C’est une situation qui revient en boucle et devient un éternel recommencement dans l’histoire de la ville de Goma, dans la partie Est de la RDC. Une carence inquiétante en eau potable frappe cette ville riveraine du lac Kivu depuis maintenant quatre (04) jours.
Aucune goûte d’eau ne tombe des robinets de la ville. Les quartiers les plus frappés par cette pénurie reste pour la plupart ceux de la commune de Karisimbi, commune à une forte concentration de la population de la ville touristique.
Ce qui pousse nombreux habitants de cette ville à aller se ressourcer à des distances excédant 10 kilomètre ou encore aller directement au lac Kivu pour se rassurer d’avoir de l’eau sans tenir compte des distances qu’ils ont à parcourir avec environs 20 kilogrammes soit sur la tête, soit sur le dos.
Les plus nantis prennent directement en location des motos triporteurs pour faire une provision de deux voire trois jours.
L’eau est vraiment devenue du luxe dans cette ville réputée de touristique. Un bidon de 20 litres qui se vend normalement à 100 francs Congolais a atteint un prix vertigineux allant à plus de 100 pourcent du prix normal.
Pour les journées de jeudi et vendredi, un bidon d’eau non traitée et impropre à la consommation s’est vendu à plus de 1000 francs Congolais, un prix qui ne corrobore pas avec la situation socio-économique que traversent les habitants de la ville de Goma.
Des femmes, des enfants et des jeunes filles sont les plus affectés par cette pénurie d’eau potable que traverse la ville. Ils sont exposés à plusieurs dangers dont des noyades, des accidents, des viols pendant les heures que se réveillent ces femmes pour aller à la quête de cette denrée dont la rareté s’impose.
Ils appellent le gouvernement à prendre des précautions pour mettre fin à cette situation qui commence à aller de mal au pire.

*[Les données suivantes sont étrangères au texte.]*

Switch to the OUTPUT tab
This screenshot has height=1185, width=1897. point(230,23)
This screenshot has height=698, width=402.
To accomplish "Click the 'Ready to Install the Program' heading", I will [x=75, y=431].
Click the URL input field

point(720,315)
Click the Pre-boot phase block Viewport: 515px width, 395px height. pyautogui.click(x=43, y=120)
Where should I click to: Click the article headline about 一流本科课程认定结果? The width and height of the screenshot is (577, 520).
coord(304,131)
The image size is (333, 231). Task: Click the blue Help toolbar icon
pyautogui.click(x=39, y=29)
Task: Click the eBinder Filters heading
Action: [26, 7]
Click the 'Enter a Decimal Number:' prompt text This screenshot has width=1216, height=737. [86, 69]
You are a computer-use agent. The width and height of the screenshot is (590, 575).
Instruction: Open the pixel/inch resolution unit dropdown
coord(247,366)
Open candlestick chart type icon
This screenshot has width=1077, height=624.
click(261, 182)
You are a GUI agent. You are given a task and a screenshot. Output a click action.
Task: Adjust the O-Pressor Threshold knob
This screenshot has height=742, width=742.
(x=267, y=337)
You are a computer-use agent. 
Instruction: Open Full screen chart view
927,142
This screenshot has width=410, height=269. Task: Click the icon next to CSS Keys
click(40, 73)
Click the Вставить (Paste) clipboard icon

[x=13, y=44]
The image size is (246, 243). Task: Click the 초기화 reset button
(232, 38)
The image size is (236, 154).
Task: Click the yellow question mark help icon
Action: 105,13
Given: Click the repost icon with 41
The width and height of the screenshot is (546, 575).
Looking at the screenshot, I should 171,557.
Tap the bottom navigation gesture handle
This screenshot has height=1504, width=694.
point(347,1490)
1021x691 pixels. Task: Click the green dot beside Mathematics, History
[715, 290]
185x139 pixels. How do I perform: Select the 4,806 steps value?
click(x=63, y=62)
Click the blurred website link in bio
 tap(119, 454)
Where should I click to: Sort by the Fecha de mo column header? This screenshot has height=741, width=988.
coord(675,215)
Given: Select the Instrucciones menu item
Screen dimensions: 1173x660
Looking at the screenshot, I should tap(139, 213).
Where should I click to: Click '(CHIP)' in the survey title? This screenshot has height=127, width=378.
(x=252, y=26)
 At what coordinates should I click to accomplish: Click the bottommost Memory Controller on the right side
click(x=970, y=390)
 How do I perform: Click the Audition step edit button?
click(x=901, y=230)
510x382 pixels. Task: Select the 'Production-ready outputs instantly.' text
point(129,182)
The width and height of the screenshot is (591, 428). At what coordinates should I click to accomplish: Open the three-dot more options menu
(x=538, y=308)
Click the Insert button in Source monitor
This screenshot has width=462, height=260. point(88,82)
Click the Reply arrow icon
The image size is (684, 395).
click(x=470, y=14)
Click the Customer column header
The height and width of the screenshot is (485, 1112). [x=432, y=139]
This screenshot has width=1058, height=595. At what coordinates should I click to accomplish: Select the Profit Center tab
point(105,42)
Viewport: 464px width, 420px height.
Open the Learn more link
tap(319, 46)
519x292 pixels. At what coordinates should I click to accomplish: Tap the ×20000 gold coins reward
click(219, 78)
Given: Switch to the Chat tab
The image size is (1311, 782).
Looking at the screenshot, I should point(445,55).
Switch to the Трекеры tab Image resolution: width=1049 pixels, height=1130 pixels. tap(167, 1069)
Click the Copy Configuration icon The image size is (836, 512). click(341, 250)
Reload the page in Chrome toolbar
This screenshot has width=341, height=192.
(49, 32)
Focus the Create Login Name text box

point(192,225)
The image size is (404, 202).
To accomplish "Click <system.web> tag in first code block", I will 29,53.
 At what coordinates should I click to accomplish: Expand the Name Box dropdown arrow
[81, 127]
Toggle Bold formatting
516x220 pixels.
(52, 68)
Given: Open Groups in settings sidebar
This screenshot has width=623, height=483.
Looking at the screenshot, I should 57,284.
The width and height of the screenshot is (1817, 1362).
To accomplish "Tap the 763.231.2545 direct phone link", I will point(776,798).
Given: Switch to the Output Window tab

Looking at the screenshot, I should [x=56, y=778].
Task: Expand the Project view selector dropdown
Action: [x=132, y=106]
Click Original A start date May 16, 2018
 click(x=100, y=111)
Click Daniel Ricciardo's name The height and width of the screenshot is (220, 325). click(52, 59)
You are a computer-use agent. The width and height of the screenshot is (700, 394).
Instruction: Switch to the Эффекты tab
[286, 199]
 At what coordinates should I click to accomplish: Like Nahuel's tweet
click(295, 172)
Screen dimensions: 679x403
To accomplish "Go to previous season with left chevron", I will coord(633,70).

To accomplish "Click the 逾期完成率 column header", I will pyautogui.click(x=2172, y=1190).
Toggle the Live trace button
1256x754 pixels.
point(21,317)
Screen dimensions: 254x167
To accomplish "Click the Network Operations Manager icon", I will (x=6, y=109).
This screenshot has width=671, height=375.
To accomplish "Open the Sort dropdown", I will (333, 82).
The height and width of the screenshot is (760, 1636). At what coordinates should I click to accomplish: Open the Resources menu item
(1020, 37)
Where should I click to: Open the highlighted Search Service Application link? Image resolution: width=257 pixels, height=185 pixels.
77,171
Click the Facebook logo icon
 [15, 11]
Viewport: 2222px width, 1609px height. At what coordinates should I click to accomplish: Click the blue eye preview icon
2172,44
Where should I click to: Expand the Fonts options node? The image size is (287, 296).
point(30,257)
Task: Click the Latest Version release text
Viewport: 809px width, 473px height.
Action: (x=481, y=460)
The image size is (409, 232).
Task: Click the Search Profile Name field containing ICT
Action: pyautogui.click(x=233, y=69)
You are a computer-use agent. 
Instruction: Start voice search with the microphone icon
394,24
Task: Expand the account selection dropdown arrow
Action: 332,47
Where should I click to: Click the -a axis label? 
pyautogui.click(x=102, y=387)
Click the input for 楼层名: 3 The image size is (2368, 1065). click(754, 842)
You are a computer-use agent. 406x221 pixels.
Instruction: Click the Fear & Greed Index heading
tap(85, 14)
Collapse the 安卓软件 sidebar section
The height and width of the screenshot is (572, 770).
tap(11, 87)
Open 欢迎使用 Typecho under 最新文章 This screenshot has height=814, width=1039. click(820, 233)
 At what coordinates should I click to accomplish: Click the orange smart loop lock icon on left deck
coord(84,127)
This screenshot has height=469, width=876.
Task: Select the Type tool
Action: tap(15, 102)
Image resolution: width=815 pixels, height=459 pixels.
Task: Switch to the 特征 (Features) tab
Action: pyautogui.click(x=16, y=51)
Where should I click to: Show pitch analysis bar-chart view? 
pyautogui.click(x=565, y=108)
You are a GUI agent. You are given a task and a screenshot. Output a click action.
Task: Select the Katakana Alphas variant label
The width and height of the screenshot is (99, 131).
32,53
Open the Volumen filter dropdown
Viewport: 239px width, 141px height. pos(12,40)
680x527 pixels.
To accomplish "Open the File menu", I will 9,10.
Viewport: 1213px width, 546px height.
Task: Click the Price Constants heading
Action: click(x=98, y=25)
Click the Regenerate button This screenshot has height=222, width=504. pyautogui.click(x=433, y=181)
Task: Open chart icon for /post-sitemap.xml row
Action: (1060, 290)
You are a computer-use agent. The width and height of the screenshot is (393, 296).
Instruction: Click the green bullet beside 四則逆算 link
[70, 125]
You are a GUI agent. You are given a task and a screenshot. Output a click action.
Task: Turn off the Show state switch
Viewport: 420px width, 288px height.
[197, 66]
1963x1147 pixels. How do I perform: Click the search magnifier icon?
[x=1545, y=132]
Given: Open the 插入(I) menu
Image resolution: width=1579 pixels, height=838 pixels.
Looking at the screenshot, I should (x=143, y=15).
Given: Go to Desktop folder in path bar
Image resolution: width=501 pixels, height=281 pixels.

Peu avant, la direction provinciale de la RÉGIDESO avait annoncé une coupure d’eau pendant cinq (05) jours avec comme motif de procéder à la répartition et nettoyage des citernes de distribution d’eau.
« Nous ne savons pas pourquoi la REGIDESO nous fais subir ça. Nous sommes une grande ville de plus de quatre (04) million d’habitants actuellement. Nous priver de l’eau, c’est nous ravir notre droit à la vie. Nous haïssons la REGIDESO si elle n’est toujours pas capable de nous rendre un bon service qu’elle face recours aux entreprises qui respecterons le droit de la population », se plaint un habitant.